Figure 1: Strategy for converting hSIRPA-BAC DNA into a piggyBac transposon.

(A) Diagram illustrating the strategy used for retrofitting hSIRPA-BAC DNA (RP11-887J4) with piggyBac TIR elements. 5′ TIR (green) and 3′ TIR (orange) elements were sub-cloned into pUC19 vector backbone with spectinomycin resistance gene (purple), and 50 bp homology arm sequences (red) used for replacing the chloramphenicol resistance gene in the BAC vector backbone via recombineering technology. The diagram also indicates that the genomic DNA insert in the RP11-887J4 BAC is 176,233 bps, covering the SIRPA genic region, on chromosome 20 between 1,842,086-2,018,318. (B) The green arrows indicate the primer pairs used to verify hSIRPA-BAC retrofitting after the recombineering process. (C) A schematic diagram describing the transpositioning strategy of hSIRPA-BAC retrofitted with TIR elements mediated by piggyBac transposase.
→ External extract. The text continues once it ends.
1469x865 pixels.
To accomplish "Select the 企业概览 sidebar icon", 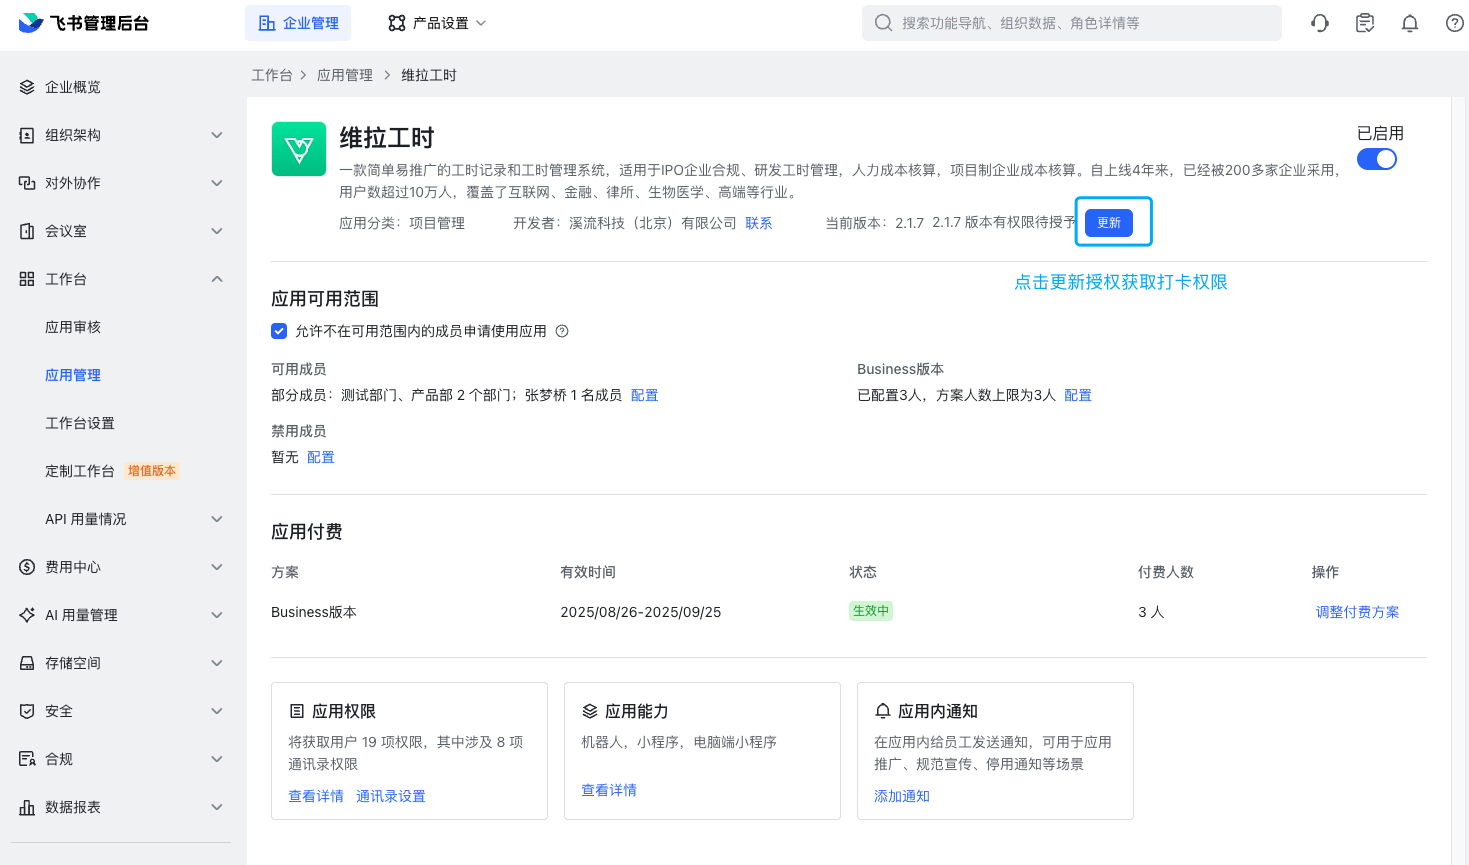I will click(26, 86).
Illustration (i) shows the retrofitted BAC DNA. Illustrations (ii) and (iii) show the process by which the piggyBac transposase proteins bind to the TIR sequences, initiating nicking of the DNA strands, allowing 3′ hydroxyl group at both ends of the transposon to hydrophilic attack the flanking TTAA sequence and freeing the BAC from the spectinomycin resistance gene by forming hairpin structure at the TIR ends. Once the BAC DNA is released from spectinomycin resistance gene, illustration (iv) shows repairing of the linearized BAC DNA by ligating into the complementary TTAA overhangs in the genomic DNA through the mediation of the piggyBac transposase proteins.